─── PASSAGE ───

Since this is a register-based study without contact with the participants, informed consent was not obtained for our analyses. This is in accordance with the Danish rules for registry based studies, but in addition several factors make informed consent problematic, including the fact that many parents and Metropolit cohort members were dead when the analyses were conducted in 2024.
All Danes are assigned a unique 10-digit CPR number, which Statistics Denmark uses to link information from different registries, but the CPR number is not included in research databases. This means that research databases are pseudo anonymized in the sense that the researcher cannot identify the individuals in the database, but Statistics Denmark will be able to link to the CPR numbers, which is necessary to able to link the database to other registries.
Results
Descriptive data
Sample means, SDs, and selected correlations are presented in Table 1. The table presents correlations for the two indicators of midlife SES and the previously well-established predictors parental education, father’s occupational class, young adult IQ, and own education. Both the midlife SES indicator variables showed relatively high correlations with these four predictors, but the correlations were systematically higher for midlife occupational class than for income. Among the young adult predictors, education showed the strongest correlations with the two SES indicators, but the correlations were also high for young adult IQ.
Table 1 also showed relatively high inter-correlations among the four established predictors with the highest inter-correlations for the two parental characteristics (0.54) and the two young adult characteristics (0.44). Among the late childhood variables, one group was clearly related to young adult intelligence and education, but also to the two SES indicators, as well as parental education and father’s occupational class.
This group comprised childhood IQ, the creativity test, the two school performance tests and occupation preference. Notably, these variables may still independently explain variance in midlife SES since the correlations with the established predictors suggest limited overlapping variance.
In contrast, late childhood social mobility motivation and activities as well as the early childhood variables single-mother status, sibship size and birth weight generally showed weak correlations with the established predictors and the two SES indicators (in particular income). In spite of the apparent weak correlations with midlife SES, these variables may contribute to prediction because of very limited overlapping variance with other predictors in the regression models.
Height showed somewhat higher correlations with young adult intelligence, education and occupational social class, but these correlations were clearly lower than the correlations of late childhood IQ and education-related characteristics with the corresponding young adult and midlife characteristics.

─── MATERIAL ───

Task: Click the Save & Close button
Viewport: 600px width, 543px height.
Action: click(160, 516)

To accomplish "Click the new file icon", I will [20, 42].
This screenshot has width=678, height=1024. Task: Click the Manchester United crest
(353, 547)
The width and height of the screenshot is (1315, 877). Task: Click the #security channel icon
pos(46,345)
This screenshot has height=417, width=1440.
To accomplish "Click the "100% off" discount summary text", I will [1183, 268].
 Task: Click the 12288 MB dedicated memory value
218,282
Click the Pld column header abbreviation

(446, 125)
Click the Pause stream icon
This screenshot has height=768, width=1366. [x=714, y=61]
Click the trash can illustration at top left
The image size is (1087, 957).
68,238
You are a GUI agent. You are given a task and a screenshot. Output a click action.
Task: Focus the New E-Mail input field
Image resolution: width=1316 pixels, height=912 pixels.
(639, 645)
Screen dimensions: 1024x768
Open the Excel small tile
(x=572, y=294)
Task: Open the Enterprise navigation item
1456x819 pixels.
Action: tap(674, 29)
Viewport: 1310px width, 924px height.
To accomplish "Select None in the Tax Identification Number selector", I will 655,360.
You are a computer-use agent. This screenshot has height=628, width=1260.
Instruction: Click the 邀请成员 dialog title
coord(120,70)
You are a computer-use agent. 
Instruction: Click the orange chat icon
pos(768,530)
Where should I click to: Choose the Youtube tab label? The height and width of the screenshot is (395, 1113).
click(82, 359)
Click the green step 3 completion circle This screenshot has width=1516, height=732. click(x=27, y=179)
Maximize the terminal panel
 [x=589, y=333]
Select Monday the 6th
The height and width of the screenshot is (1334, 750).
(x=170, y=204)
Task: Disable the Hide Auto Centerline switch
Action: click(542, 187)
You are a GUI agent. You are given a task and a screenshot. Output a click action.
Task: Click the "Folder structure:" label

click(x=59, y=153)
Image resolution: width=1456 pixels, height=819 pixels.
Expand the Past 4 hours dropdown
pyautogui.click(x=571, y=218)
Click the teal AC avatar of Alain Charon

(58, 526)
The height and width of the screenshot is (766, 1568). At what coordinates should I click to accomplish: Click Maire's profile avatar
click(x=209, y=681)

───

■ **PROBLEMS TO SOLVE**
1. Condense the paragraph of the passage on midlife SES predictors that begins "In contrast, late childhood social mobility motivation" into a shorter version that keeps its main facts.
2. Format the records as a Markdown table with columns No. and Line, starting from the first line of the records and ending with the line containing "pyautogui.click(x=571, y=218)" (inclusive), and leaving out blank lines.
The passage and the records are independent of each other.

■ **CORRECT ANSWERS**
1. Late childhood social mobility motivation and activities, along with the early childhood variables single-mother status, sibship size and birth weight, generally correlated weakly with the established predictors and with both SES indicators, especially income. Even so, they may add to prediction because they share very little variance with the other predictors in the regression models.

2.
| No. | Line |
|---|---|
| 1 | Task: Click the Save & Close button |
| 2 | Viewport: 600px width, 543px height. |
| 3 | Action: click(160, 516) |
| 4 | To accomplish "Click the new file icon", I will [20, 42]. |
| 5 | This screenshot has width=678, height=1024. Task: Click the Manchester United crest |
| 6 | (353, 547) |
| 7 | The width and height of the screenshot is (1315, 877). Task: Click the #security channel icon |
| 8 | pos(46,345) |
| 9 | This screenshot has height=417, width=1440. |
| 10 | To accomplish "Click the "100% off" discount summary text", I will [1183, 268]. |
| 11 |  Task: Click the 12288 MB dedicated memory value |
| 12 | 218,282 |
| 13 | Click the Pld column header abbreviation |
| 14 | (446, 125) |
| 15 | Click the Pause stream icon |
| 16 | This screenshot has height=768, width=1366. [x=714, y=61] |
| 17 | Click the trash can illustration at top left |
| 18 | The image size is (1087, 957). |
| 19 | 68,238 |
| 20 | You are a GUI agent. You are given a task and a screenshot. Output a click action. |
| 21 | Task: Focus the New E-Mail input field |
| 22 | Image resolution: width=1316 pixels, height=912 pixels. |
| 23 | (639, 645) |
| 24 | Screen dimensions: 1024x768 |
| 25 | Open the Excel small tile |
| 26 | (x=572, y=294) |
| 27 | Task: Open the Enterprise navigation item |
| 28 | 1456x819 pixels. |
| 29 | Action: tap(674, 29) |
| 30 | Viewport: 1310px width, 924px height. |
| 31 | To accomplish "Select None in the Tax Identification Number selector", I will 655,360. |
| 32 | You are a computer-use agent. This screenshot has height=628, width=1260. |
| 33 | Instruction: Click the 邀请成员 dialog title |
| 34 | coord(120,70) |
| 35 | You are a computer-use agent.  |
| 36 | Instruction: Click the orange chat icon |
| 37 | pos(768,530) |
| 38 | Where should I click to: Choose the Youtube tab label? The height and width of the screenshot is (395, 1113). |
| 39 | click(82, 359) |
| 40 | Click the green step 3 completion circle This screenshot has width=1516, height=732. click(x=27, y=179) |
| 41 | Maximize the terminal panel |
| 42 |  [x=589, y=333] |
| 43 | Select Monday the 6th |
| 44 | The height and width of the screenshot is (1334, 750). |
| 45 | (x=170, y=204) |
| 46 | Task: Disable the Hide Auto Centerline switch |
| 47 | Action: click(542, 187) |
| 48 | You are a GUI agent. You are given a task and a screenshot. Output a click action. |
| 49 | Task: Click the "Folder structure:" label |
| 50 | click(x=59, y=153) |
| 51 | Image resolution: width=1456 pixels, height=819 pixels. |
| 52 | Expand the Past 4 hours dropdown |
| 53 | pyautogui.click(x=571, y=218) |